The largest species found in Britain.
The last group in this order are the Bees. They may generally be easily recognised by their shaggy bodies and legs. As with the Wasps, most species are solitary, or live in very small communities. Some few are smooth, and more or less metallic. A photograph of a large and beautiful South American species appears in the Coloured Plate. The largest British bees are the stout-bodied Humble-bees, or Bumble-bees, which are generally yellow, more or less banded with black, or else black with a red tail. They form a small nest of cells just beneath the surface of the ground in meadows. A common European species, not found in England, is the large black, violet-winged Carpenter-bee, which makes its nest in a gallery burrowed in a post, where there is a separate compartment for each grub.
Photos by W. P. Dando, F.Z.S., Regent's Park.
SOLITARY ANT.
(MALE.) (FEMALE.)
Not a true ant, but a burrowing-wasp, believed to be parasitic in the nests of humble-bees.
There are only a few species belonging to the True Hive-bees found in different parts of the world. They can always be distinguished from any of the Solitary Bees, some of which much resemble them, by having a single long, narrow cell, about four times as long as broad, running along the front edge of the fore wing. In the solitary bees the corresponding cell is much broader and shorter, rarely more than one and a half times as long as broad, and only occupying a small portion of the front edge of the wing.

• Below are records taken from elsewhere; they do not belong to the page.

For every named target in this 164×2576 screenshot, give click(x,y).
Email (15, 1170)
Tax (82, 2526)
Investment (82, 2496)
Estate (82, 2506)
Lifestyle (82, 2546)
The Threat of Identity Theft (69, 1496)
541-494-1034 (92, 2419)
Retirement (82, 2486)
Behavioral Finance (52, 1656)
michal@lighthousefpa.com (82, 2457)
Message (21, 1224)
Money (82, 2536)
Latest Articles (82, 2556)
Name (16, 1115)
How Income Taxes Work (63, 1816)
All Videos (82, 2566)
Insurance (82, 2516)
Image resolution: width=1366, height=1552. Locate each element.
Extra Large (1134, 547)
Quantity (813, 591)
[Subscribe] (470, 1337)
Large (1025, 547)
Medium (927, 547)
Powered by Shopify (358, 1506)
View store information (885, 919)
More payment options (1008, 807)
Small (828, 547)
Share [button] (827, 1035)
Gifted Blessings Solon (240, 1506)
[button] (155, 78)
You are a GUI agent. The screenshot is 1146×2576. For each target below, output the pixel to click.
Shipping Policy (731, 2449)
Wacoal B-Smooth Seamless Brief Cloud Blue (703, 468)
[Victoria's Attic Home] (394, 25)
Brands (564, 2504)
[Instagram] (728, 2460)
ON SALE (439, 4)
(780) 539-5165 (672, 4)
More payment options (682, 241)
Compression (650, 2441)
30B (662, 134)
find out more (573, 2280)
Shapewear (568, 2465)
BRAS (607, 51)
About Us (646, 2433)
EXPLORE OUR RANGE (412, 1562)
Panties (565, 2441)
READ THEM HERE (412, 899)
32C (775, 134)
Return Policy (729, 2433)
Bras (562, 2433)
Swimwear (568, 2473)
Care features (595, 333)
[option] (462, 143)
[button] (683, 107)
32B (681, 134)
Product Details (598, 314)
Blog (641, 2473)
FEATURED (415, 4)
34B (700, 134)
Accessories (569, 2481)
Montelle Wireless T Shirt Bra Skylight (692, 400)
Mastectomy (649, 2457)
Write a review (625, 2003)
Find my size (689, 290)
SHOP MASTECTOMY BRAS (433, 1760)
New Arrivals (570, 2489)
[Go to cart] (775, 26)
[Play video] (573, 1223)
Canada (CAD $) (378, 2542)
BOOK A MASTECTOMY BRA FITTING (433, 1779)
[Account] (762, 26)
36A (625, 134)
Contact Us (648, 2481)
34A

Hive-bees have always been looked upon with more interest than most other insects, both on account of the valuable products of honey and wax which they produce, and because of their remarkable habits. They are probably less intelligent than ants, but they are larger; and as all classes of their adult population are winged insects, and have been kept in a domesticated or semi-domesticated state for many centuries, they have lent themselves more readily to observation.